Hybrid Architecture for the Win
┌─────────────────────┐
│ EventBridge (cron) │
└──────────┬──────────┘
│
┌────────▼────────┐
│ ECS Tasks │
│ (Token Updater)│
└────────┬────────┘
│
┌────────▼────────┐
│ DynamoDB Table │
└────────┬────────┘
│
┌──────────▼──────────┐
│ Lambda / API Layer │
│ (Reads Cached Token)│
└─────────────────────┘- EventBridge triggers periodic token updates
- ECS Tasks / Lambdas refresh tokens asynchronously
- DynamoDB serves as the authoritative store
- ElastiCache / Lambda extension caches hot credentials locally
Cost Comparison Summary
| Service | Monthly Cost (130 Clients) | Notes |
|---|---|---|
| Secrets Manager | ~$52 | $0.40/secret/month |
| SSM Parameter Store | $0 | Throttling at 40 TPS |
| DynamoDB (On-Demand) | $10–15 | Millions of reads/writes |
| S3 (Optional Archive) | < $1 | Long-term storage only |
Key Takeaways & Best Practices
- Always encrypt at rest with AWS KMS
- Use DynamoDB TTL for token expiration
- Cache credentials in-memory to reduce read load
- Implement exponential backoff for retries
- Use CloudWatch alarms for throttling and write failures
- Test load before production deployment
- For relational metadata, consider Aurora Serverless v2
Summary
Credential storage isn’t just a security problem — it’s a scalability and cost optimization challenge.
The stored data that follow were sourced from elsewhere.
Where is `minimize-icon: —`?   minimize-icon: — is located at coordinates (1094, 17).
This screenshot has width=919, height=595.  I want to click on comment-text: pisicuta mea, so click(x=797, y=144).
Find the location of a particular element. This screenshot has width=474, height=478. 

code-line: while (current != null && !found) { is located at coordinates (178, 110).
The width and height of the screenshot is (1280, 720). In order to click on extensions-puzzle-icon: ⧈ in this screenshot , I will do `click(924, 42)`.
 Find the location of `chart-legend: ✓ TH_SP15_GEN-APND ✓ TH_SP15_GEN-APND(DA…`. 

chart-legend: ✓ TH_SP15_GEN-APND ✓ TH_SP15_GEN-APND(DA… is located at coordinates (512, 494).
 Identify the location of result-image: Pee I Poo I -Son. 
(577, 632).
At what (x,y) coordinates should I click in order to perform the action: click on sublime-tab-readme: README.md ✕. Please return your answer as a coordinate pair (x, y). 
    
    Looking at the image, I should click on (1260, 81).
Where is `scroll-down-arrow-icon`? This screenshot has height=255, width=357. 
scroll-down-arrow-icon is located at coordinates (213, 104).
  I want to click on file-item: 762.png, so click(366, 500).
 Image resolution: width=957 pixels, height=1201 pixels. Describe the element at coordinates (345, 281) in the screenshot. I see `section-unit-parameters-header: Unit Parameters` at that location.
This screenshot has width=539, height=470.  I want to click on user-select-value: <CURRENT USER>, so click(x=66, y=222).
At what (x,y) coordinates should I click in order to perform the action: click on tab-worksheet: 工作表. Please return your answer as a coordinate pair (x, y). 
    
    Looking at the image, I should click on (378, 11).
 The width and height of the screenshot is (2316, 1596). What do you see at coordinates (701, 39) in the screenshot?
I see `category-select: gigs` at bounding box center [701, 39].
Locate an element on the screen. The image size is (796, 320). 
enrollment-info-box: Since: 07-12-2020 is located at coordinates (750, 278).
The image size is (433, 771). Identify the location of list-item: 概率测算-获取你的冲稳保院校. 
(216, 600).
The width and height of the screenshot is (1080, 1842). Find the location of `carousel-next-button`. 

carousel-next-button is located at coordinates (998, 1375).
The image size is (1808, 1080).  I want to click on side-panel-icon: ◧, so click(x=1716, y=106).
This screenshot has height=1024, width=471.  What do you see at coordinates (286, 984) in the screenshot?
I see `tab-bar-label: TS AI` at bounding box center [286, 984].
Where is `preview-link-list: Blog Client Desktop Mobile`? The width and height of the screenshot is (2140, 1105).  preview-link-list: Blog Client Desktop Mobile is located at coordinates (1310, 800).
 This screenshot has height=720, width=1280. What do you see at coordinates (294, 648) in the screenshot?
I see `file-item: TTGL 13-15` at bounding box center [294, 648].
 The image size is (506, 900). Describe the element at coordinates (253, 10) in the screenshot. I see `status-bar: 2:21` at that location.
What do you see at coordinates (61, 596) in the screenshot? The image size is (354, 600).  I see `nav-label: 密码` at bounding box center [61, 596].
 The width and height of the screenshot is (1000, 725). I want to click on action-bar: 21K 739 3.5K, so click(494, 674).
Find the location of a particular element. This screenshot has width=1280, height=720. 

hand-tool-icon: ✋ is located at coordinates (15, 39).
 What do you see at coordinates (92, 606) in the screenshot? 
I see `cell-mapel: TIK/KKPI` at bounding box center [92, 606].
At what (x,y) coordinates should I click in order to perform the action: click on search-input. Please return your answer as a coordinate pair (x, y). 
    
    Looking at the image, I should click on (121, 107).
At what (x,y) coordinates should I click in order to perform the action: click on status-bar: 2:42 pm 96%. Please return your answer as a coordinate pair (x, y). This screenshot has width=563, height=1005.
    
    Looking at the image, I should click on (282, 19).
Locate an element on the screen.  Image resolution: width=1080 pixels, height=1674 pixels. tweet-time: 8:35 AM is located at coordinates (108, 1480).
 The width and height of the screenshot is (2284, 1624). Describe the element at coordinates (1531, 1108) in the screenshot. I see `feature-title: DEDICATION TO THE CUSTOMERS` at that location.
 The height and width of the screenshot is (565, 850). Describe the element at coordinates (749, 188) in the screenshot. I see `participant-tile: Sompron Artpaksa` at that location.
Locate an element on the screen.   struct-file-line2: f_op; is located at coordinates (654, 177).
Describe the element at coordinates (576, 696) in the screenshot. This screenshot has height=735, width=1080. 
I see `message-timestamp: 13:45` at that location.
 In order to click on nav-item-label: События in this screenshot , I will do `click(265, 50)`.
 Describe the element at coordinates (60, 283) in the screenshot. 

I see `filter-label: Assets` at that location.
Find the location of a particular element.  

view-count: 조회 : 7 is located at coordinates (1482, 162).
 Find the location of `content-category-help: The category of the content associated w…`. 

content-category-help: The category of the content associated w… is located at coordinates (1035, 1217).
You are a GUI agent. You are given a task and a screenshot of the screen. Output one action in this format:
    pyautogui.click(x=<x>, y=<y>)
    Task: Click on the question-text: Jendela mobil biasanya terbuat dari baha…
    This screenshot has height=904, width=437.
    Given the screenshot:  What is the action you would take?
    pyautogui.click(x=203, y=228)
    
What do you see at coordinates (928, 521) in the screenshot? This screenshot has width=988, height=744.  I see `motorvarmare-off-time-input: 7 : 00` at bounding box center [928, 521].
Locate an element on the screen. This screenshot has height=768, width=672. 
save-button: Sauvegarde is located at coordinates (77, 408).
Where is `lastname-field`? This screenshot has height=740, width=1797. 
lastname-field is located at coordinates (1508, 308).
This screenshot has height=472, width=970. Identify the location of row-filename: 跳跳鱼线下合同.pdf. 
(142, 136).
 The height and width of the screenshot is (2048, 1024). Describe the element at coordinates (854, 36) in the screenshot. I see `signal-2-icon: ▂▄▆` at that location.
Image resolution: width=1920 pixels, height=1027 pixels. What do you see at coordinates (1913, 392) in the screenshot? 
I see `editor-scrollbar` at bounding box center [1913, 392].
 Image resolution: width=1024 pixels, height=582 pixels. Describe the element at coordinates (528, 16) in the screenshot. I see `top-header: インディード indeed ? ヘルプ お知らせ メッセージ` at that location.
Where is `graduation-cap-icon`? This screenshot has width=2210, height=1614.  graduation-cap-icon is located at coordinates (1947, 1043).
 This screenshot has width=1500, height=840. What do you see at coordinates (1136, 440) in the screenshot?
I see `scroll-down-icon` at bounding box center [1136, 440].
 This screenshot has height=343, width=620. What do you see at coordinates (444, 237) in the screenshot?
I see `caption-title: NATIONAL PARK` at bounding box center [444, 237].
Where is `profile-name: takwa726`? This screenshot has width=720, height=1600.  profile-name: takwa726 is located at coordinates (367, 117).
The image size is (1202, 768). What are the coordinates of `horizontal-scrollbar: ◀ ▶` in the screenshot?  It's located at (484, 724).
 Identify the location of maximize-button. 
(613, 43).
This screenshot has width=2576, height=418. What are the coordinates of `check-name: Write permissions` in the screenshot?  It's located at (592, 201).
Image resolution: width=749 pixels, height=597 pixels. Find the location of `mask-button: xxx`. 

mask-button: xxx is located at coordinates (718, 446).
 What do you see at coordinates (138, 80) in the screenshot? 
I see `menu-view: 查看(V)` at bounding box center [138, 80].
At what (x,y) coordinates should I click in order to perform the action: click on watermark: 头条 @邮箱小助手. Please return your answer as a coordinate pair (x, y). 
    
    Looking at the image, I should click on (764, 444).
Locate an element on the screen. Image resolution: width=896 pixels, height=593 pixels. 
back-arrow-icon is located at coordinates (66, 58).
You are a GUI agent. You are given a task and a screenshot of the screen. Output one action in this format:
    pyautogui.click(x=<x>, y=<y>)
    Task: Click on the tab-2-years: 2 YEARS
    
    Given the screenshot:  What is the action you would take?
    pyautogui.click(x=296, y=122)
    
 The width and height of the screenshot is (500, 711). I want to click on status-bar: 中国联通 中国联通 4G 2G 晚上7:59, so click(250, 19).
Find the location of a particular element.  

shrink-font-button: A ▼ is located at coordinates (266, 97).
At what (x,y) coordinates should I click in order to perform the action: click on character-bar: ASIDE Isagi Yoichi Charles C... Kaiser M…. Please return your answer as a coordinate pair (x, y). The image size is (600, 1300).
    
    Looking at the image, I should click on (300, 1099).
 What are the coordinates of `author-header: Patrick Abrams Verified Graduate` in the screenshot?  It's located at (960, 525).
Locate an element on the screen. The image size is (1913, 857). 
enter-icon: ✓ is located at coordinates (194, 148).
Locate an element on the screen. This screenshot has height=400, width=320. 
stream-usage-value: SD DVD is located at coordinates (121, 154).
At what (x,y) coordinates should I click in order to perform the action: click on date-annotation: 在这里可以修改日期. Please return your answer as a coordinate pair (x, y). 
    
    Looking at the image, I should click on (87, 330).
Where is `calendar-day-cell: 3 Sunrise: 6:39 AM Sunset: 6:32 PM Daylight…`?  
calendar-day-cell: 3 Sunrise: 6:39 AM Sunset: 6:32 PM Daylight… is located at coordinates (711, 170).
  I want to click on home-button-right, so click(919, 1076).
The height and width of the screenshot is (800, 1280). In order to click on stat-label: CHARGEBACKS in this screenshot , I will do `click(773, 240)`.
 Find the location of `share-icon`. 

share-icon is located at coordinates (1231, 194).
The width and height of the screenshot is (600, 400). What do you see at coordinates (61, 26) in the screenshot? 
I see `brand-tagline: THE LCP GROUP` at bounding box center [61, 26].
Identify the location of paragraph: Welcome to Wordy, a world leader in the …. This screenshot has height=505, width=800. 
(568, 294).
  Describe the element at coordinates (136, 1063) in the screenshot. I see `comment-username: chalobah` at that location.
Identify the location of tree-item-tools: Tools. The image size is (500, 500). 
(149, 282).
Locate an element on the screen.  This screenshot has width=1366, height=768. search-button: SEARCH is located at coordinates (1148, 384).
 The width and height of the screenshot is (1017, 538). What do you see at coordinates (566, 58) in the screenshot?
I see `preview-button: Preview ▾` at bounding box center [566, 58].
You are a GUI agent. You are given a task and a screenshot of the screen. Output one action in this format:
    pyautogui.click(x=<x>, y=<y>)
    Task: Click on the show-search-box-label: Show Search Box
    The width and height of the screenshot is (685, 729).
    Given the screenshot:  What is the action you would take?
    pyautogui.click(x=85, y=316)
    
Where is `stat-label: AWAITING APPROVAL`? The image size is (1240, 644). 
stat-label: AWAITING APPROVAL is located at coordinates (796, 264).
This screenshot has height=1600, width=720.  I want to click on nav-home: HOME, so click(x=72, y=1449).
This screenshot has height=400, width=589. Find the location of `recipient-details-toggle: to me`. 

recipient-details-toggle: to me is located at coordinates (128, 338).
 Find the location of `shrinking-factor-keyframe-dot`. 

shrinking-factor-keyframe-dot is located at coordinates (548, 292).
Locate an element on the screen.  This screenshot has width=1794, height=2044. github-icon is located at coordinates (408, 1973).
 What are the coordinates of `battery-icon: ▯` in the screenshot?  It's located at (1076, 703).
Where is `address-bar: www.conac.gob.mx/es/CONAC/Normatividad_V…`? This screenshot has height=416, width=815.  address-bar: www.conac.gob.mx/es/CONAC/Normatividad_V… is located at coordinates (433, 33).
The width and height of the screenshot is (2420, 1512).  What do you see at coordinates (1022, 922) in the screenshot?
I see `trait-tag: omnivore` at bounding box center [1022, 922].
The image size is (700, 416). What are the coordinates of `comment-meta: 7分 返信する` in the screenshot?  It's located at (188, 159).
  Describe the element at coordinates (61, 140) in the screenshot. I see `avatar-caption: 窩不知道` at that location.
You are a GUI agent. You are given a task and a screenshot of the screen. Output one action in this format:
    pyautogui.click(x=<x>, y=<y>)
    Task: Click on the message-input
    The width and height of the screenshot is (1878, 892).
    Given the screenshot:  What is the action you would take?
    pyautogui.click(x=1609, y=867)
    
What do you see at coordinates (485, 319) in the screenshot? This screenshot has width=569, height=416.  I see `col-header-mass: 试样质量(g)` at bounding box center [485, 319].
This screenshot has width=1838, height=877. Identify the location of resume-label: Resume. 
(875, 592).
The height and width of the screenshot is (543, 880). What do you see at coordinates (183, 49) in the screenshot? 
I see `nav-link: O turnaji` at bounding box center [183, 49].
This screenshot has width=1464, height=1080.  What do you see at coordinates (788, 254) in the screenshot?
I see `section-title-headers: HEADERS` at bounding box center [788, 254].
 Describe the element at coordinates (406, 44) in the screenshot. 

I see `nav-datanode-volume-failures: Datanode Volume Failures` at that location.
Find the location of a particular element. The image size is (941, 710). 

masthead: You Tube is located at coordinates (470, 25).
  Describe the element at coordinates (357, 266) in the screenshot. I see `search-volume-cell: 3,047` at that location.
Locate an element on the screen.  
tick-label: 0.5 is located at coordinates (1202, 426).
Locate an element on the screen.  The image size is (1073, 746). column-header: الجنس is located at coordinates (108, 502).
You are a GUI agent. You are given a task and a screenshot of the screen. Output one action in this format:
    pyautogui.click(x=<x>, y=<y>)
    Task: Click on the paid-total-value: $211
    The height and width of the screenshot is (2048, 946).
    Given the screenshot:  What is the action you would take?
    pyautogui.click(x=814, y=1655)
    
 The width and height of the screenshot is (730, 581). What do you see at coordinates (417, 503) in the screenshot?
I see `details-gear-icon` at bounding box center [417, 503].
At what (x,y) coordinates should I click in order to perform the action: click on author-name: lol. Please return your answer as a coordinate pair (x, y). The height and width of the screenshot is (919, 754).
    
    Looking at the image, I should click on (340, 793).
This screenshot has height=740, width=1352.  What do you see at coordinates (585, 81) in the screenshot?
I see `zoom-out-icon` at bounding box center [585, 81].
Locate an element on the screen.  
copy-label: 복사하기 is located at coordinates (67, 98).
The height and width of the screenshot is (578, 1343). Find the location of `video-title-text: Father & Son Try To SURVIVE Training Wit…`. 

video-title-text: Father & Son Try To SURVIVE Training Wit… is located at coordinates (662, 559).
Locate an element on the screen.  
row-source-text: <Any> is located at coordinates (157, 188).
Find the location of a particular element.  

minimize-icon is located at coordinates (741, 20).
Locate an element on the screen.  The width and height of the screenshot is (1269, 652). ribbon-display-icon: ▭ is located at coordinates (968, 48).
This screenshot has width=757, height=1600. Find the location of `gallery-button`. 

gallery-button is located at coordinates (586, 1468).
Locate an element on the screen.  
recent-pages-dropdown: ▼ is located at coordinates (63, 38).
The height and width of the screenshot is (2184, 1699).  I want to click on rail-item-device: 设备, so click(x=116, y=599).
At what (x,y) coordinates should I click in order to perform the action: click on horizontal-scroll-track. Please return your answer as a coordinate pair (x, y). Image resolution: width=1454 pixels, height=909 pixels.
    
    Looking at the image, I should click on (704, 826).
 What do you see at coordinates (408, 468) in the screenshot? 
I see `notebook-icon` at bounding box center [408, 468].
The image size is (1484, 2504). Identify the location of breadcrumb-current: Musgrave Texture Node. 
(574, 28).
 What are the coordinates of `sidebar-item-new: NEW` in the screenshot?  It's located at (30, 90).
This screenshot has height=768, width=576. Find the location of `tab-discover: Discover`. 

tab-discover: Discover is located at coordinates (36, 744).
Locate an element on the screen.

- Secrets Manager is great for low-frequency, sensitive secrets.
- Parameter Store works for small workloads but throttles at scale.
- DynamoDB strikes the right balance: fast, cheap, scalable, and secure.
When your workloads scale, your secret store should too — and that’s where DynamoDB often wins.